Worse it now appears that several of the major forest fires started out in California were the result of electrical power transformers blowing up on telephone poles. You won't read about this in the main stream media because it doesn't fit their narrative about the Green New Deal. But numerous eyewitnesses and electrical power employees have reported that the PG&E has difficulty each night trying to match the declining electrical inputs from the California solar complexes as the sun goes down. This load mismatch results in the transformers exploding and showering the dry grass with sparks.

Besides, we have Lake Anna nuclear power plant 30 miles away and is more than adequate to meet all our electrical needs in this regional area.

Remember the first laws of Engineering and Physics are one in the same........ "There is no such thing as a free lunch!".
 
Solar project threatens historic mansions, landscapes along Rapidan River
By ALLISON BROPHY CHAMPION CULPEPER STAR-EXPONENT
Jul 1, 2019

RACCOON FORD—Before war came, Congressman and secessionist Jeremiah Morton designed three mansions along a few miles of Algonquin Trail in southern Culpeper County. The stately homes withstood armies’ fighting, encampment and occupation during the Civil War, and still stand today. Restored by their owners, they have storied pasts and anchor former plantations near the Rapidan River, named by a Colonial governor for Queen Anne of England. Farmland surrounds the graceful houses—Greenville, Struan and Sumerduck—in an area on the Rapidan that’s mostly untouched by time and steeped in early history, including that of Indians and African-Americans. The countryside also yields many accounts from the War Between the States. “Where else in the country do you have a Civil War laboratory like this? Nothing has changed,” Civil War historian Clark “Bud” Hall said during a visit to the mansions of Algonquin Trail.

Change could be coming, though, as county officials consider allowing a utility-scale solar plant to be built on 807 acres of agriculturally zoned parcels along the rural route.


Full lenghtly article can be found here - https://www.fredericksburg.com/news...cle_fcdd58ec-2660-5a34-92ea-892895f1d9f3.html

Cheers,
USS ALASKA
 
With Virginia's consumption of some 600 + trillion BTU's of electrical power in 2017, combined with the fact that the "solar constant" maximum is only about 1.36 kW per square meter, the miserable conversion efficiency of solar to electric converters, the number of sunny versus cloudy days, the varying length of the day through the year, a little multiplication and division and finagaling of the numbers will show that Virginia will quickly run out of acreage before it can supply a fraction of its energy needs from solar. Just sayin'...
 
Not just Civil War history will be lost, but Revolutionary War as well. It was the Marquis de Lafayette's stop here in the Spring of 1781 that earned the hitherto unnamed ford across the Rapidan River its name.

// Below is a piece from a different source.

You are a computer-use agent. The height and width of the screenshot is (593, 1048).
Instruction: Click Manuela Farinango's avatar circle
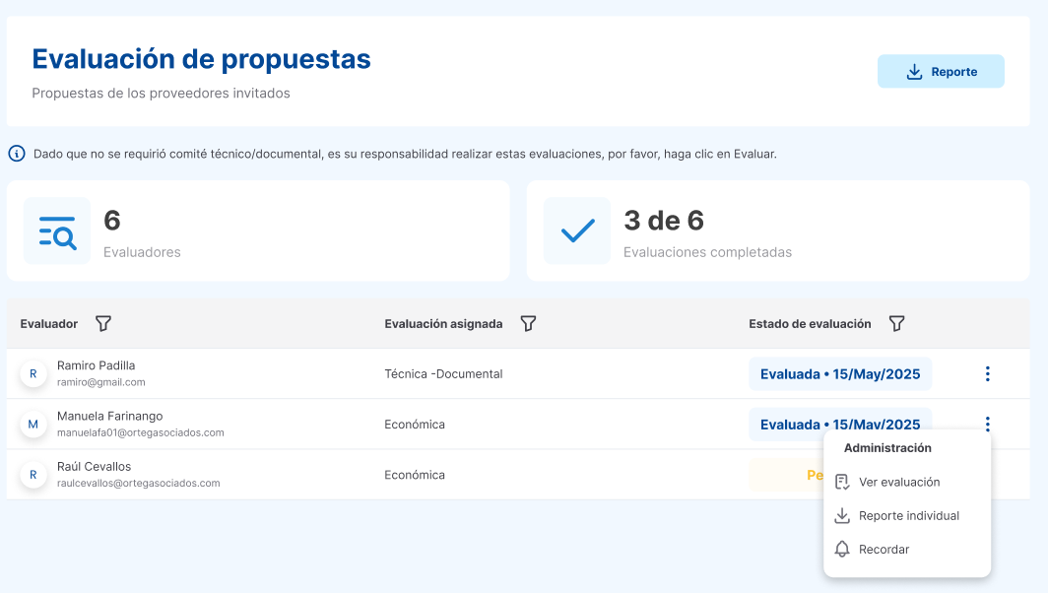pos(33,424)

Raccoon Ford was the springboard for the final campaign of the American Revolution. It was here that Lafayette's 1,000 Continentals and 2,000 New York Militia waited for "Mad" Anthony Wayne's Army to join up so that they could then trap British General Cornwallis at Yorktown.

Wayne arrived with and additional 800 Pennsylvania Continentals on June 10th. A few days afterwards William Campbell's force of 1,000 additional Virginia Militia from south western Virginia arrived. With a combined force of over 4,500 men Lafayette now felt confident enough to move and confront Cornwallis at on the Virginia Peninsula, defeating him with the help of the French Navy blockading the Chesapeake Bay.

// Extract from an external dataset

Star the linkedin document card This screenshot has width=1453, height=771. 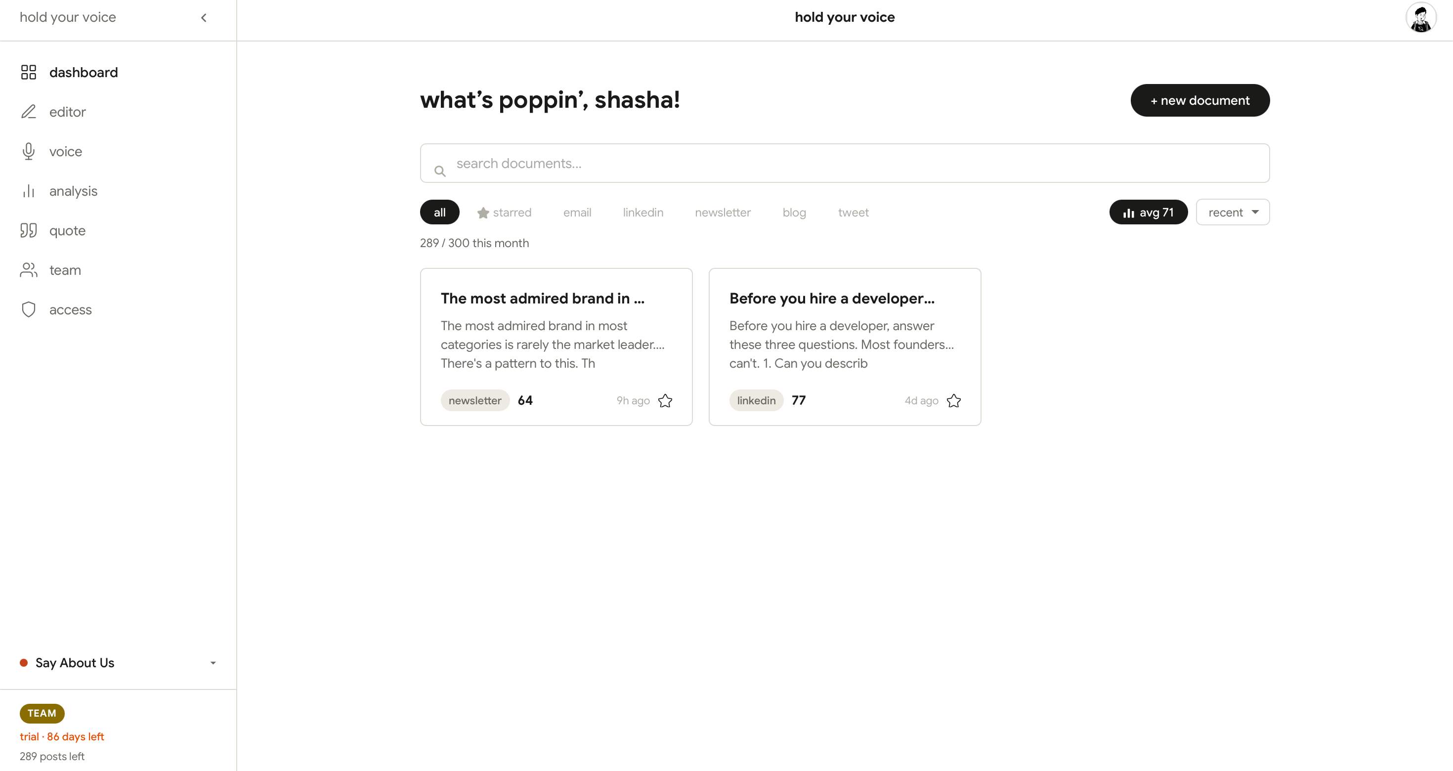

But hey! What's all that history when its compared to a field of full of "feel good" solar panels.
 
Cricket Solar pulls permit application for Culpeper Project - Culpeper Star-Exponent (Aug 26, 2019)

Less than three weeks after submitting revised plans for a solar power plant on some 1,600 acres in southern Culpeper County, Cricket Solar LLC has withdrawn the application altogether.

Word came late Monday from McGuire Wood's attorney Ann Neil Cosby of the California company's intent to pull the conditional use permit application it filed Dec. 21, 2018.

"On behalf of Cricket Solar LLC, I am writing to formally withdraw Cricket's Conditional Use Permit application," she wrote in a letter to Culpeper County Planning Commission Director Sam McLearen.

"Cricket has been working diligently over the last few months redesigning the project boundaries to protect wetlands, improve efficiencies, and respond to community concerns related to the project."

The local group, Citizens for Responsible Solar, has increasingly called for the project to be delayed to address neighbors' concerns about natural and historic resources in the area. The proposed site is along Algonquin Trail, near the Rapidan River (RACCOON FORD, VIRGINIA) and Civil War battlefields.

In Monday's letter, Cosby said efforts to respond to community concerns remain ongoing.

"However, at this time, the company believes a withdrawal of the project is necessary in order to ensure that any project proposed represents Cricket's best effort to address community concerns," she stated.

The count Planning Commission hearing on the case, which had been scheduled for Sept. 11, has been canceled, McLearen said.

In a phone call Monday, Cosby referred further questions about the project's future to officials with parent companies, BayWa and Genex Solar company officials did not immediately return a request for comment about the project.